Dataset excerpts
########################################

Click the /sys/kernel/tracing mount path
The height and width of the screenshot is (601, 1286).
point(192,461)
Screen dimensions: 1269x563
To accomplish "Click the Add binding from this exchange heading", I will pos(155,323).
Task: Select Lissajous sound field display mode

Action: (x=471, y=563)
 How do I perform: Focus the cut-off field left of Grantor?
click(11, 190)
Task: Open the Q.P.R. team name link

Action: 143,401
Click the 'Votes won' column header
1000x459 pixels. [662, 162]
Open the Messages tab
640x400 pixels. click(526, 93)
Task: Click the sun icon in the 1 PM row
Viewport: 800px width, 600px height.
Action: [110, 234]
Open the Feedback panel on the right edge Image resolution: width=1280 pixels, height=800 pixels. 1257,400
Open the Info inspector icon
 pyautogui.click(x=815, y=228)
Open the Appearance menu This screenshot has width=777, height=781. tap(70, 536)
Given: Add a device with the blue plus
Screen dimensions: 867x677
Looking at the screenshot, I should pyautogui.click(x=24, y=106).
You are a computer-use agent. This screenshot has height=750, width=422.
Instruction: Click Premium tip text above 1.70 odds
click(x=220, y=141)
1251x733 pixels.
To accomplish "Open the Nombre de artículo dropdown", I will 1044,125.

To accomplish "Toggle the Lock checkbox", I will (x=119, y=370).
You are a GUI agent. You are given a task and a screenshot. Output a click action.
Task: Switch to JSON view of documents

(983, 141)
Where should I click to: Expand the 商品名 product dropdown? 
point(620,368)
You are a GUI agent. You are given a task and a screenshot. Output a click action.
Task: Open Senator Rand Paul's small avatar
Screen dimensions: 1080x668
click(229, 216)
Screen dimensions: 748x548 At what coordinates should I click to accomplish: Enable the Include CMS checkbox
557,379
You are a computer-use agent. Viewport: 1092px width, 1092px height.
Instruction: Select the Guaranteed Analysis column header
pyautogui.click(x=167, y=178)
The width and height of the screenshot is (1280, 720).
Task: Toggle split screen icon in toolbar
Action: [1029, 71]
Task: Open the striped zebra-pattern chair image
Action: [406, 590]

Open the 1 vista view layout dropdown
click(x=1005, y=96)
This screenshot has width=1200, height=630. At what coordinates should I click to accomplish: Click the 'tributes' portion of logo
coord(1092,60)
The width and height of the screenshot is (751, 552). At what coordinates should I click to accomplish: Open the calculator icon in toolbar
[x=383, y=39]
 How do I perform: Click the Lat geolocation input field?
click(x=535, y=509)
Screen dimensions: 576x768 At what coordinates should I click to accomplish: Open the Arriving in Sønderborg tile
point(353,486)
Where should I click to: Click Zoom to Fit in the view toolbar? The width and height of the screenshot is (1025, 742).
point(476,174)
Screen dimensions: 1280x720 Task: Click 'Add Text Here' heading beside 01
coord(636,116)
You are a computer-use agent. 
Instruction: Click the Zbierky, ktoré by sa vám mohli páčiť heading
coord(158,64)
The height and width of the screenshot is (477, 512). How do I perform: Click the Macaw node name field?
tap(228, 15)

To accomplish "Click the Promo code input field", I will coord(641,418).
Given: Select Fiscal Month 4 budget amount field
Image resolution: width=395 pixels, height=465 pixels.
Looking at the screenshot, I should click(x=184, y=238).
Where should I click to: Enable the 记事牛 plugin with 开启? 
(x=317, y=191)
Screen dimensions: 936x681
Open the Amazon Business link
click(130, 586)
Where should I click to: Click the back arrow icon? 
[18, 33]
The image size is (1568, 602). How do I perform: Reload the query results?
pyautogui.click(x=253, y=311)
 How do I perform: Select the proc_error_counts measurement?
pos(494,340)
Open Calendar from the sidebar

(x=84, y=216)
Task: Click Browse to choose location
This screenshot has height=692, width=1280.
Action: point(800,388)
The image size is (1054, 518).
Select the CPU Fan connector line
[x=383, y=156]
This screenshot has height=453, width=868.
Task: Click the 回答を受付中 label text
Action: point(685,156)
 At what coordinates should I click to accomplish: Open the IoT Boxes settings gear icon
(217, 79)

########################################

Whenever a line above has the word "will" in it, copy that line.

To accomplish "Click the Add binding from this exchange heading", I will pos(155,323).
To accomplish "Open the Nombre de artículo dropdown", I will 1044,125.
To accomplish "Toggle the Lock checkbox", I will (x=119, y=370).
To accomplish "Click the Promo code input field", I will coord(641,418).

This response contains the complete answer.